EXERCISE REQUIREMENTS:
Every record must be repeated exactly; omit any pictures they contain.

++++ DATA RECORDS

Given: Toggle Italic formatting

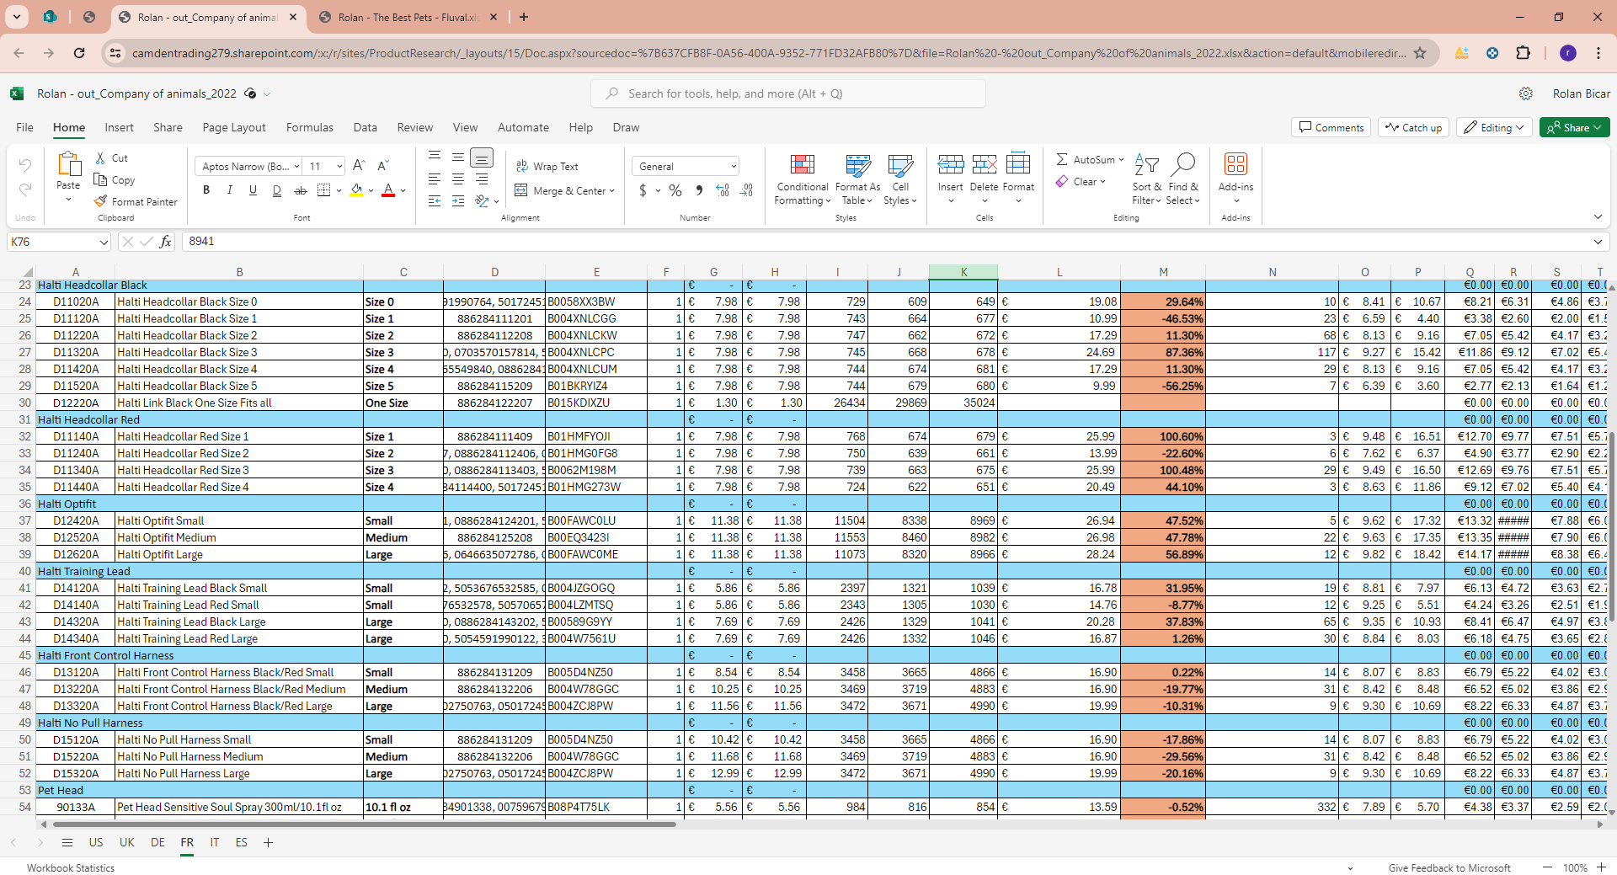Looking at the screenshot, I should pos(229,190).
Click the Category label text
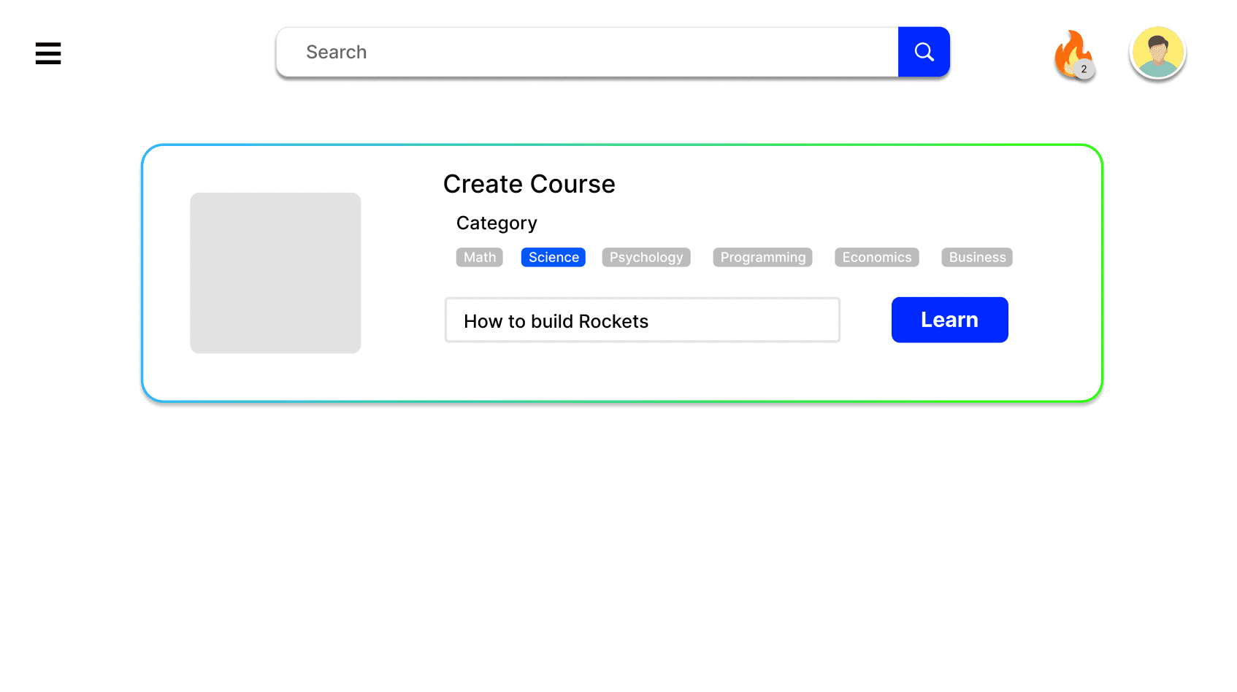The width and height of the screenshot is (1237, 692). click(x=497, y=223)

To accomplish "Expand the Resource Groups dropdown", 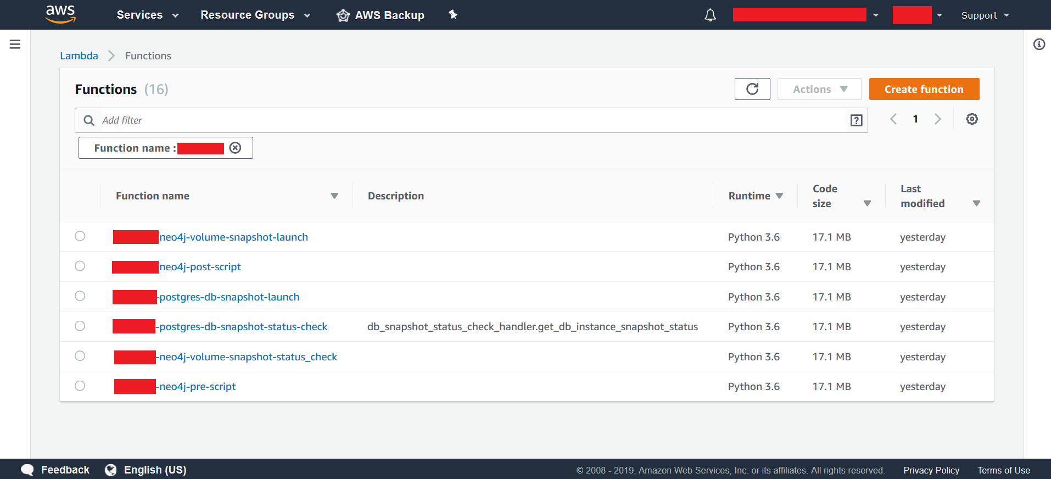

++++++++

EXERCISE ANSWER:
Given: Toggle Italic formatting

Looking at the screenshot, I should pos(229,190).
Click the Category label text
The width and height of the screenshot is (1237, 692). click(x=497, y=223)

To accomplish "Expand the Resource Groups dropdown", 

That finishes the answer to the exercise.